_PROBLEM DESCRIPTION:_
In the records below, find the line with "Image resolution: width=1064" and the line with "Task: Open 娃娃元气弹 fire cosplay photo". Print both exactly, along with every line between them, and no other line.

_GIVEN ENTRIES:_

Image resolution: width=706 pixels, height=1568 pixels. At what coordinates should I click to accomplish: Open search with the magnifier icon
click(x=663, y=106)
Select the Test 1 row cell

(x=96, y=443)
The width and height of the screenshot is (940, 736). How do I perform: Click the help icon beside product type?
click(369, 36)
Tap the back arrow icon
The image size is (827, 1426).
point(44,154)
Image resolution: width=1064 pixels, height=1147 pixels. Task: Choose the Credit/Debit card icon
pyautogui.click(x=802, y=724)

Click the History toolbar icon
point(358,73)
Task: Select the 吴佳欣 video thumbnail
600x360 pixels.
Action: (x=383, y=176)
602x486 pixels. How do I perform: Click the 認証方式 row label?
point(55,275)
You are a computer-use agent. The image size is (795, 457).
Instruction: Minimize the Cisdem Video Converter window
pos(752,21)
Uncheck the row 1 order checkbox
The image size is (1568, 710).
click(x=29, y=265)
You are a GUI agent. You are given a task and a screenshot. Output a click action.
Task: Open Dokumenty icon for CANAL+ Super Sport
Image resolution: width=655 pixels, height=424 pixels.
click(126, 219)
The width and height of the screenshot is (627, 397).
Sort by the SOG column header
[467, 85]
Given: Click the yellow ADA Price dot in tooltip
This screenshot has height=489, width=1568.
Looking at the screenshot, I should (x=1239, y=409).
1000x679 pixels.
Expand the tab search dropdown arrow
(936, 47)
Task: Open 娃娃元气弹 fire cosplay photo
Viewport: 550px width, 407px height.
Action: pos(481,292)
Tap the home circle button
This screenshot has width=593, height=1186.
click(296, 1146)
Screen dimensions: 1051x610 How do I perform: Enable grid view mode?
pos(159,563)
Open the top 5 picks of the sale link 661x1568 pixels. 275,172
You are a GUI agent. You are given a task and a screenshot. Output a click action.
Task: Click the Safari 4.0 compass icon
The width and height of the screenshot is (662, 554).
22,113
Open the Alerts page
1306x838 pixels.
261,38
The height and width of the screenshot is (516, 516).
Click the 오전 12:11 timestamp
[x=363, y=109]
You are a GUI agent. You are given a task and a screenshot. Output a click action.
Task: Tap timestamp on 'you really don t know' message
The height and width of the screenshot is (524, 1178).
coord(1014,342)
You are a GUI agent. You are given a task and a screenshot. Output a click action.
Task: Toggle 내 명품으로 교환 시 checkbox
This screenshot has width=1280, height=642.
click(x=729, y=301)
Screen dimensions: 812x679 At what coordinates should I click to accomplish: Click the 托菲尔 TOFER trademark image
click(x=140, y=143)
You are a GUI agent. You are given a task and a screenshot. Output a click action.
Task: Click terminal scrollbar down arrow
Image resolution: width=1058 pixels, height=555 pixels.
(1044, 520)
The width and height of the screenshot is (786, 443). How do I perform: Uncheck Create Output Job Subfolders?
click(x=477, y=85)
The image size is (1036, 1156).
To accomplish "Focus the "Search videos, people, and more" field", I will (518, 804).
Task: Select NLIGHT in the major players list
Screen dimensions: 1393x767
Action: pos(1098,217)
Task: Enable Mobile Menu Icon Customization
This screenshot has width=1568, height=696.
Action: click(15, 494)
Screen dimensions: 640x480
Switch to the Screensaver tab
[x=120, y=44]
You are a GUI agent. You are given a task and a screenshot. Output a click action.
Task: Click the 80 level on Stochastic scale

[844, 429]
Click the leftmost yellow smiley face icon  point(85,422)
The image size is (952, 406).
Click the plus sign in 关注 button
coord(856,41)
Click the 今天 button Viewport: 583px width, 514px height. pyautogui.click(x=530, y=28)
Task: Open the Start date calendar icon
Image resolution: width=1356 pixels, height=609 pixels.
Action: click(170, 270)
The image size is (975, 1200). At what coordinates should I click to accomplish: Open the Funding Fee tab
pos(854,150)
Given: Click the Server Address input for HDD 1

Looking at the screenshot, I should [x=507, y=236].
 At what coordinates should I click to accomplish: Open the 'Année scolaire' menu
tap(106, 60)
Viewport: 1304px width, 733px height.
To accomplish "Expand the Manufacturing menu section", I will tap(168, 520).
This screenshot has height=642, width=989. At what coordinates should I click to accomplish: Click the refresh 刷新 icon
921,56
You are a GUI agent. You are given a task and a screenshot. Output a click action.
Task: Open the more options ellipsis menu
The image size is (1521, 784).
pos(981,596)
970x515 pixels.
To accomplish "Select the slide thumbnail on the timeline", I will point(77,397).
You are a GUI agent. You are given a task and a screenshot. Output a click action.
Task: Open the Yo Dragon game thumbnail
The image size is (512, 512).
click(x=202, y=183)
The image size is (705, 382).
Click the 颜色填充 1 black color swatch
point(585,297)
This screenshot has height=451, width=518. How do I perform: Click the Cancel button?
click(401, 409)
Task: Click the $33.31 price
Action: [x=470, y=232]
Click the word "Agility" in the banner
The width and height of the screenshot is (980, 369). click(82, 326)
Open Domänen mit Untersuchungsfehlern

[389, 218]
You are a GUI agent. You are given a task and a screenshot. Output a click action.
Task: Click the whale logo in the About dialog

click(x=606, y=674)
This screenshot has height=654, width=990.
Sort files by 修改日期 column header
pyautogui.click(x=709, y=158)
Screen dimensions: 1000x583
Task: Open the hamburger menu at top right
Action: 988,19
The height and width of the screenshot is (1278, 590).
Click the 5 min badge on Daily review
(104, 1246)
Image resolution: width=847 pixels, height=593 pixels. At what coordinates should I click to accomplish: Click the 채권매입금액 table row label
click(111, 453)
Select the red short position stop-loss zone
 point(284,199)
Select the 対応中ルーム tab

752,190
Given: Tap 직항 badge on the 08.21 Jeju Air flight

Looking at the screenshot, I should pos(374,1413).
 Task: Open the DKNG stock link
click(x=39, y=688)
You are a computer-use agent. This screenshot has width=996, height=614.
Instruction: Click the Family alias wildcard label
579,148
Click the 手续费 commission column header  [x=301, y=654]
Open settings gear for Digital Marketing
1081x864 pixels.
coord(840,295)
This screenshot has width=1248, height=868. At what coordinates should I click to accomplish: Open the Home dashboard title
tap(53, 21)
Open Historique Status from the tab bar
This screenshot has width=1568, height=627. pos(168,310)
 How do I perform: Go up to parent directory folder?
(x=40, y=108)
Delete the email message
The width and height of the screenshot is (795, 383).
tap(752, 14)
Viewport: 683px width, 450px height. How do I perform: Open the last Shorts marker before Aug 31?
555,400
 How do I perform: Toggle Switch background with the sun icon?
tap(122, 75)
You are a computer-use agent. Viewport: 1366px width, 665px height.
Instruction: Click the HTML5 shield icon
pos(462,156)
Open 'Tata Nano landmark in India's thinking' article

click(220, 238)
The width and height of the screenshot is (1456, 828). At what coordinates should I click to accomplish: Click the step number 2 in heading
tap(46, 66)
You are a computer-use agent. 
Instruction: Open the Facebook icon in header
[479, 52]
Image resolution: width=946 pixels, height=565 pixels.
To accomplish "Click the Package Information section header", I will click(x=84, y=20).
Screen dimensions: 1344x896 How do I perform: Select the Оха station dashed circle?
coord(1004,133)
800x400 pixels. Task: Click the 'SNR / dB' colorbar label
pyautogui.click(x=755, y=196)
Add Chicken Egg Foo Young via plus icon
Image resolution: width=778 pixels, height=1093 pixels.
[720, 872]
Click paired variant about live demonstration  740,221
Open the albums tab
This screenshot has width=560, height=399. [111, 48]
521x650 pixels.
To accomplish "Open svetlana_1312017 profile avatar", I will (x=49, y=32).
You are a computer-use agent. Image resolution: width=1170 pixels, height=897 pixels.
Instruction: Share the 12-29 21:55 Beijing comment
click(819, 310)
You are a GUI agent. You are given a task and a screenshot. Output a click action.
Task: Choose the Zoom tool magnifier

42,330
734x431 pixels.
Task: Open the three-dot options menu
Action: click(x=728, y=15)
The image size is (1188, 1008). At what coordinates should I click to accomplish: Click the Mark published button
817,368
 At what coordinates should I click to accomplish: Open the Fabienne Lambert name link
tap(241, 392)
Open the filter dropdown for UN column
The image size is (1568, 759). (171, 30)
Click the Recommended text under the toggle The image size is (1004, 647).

_ANSWER FOR THE TASK:_
Image resolution: width=1064 pixels, height=1147 pixels. Task: Choose the Credit/Debit card icon
pyautogui.click(x=802, y=724)

Click the History toolbar icon
point(358,73)
Task: Select the 吴佳欣 video thumbnail
600x360 pixels.
Action: (x=383, y=176)
602x486 pixels. How do I perform: Click the 認証方式 row label?
point(55,275)
You are a computer-use agent. The image size is (795, 457).
Instruction: Minimize the Cisdem Video Converter window
pos(752,21)
Uncheck the row 1 order checkbox
The image size is (1568, 710).
click(x=29, y=265)
You are a GUI agent. You are given a task and a screenshot. Output a click action.
Task: Open Dokumenty icon for CANAL+ Super Sport
Image resolution: width=655 pixels, height=424 pixels.
click(126, 219)
The width and height of the screenshot is (627, 397).
Sort by the SOG column header
[467, 85]
Given: Click the yellow ADA Price dot in tooltip
This screenshot has height=489, width=1568.
Looking at the screenshot, I should (x=1239, y=409).
1000x679 pixels.
Expand the tab search dropdown arrow
(936, 47)
Task: Open 娃娃元气弹 fire cosplay photo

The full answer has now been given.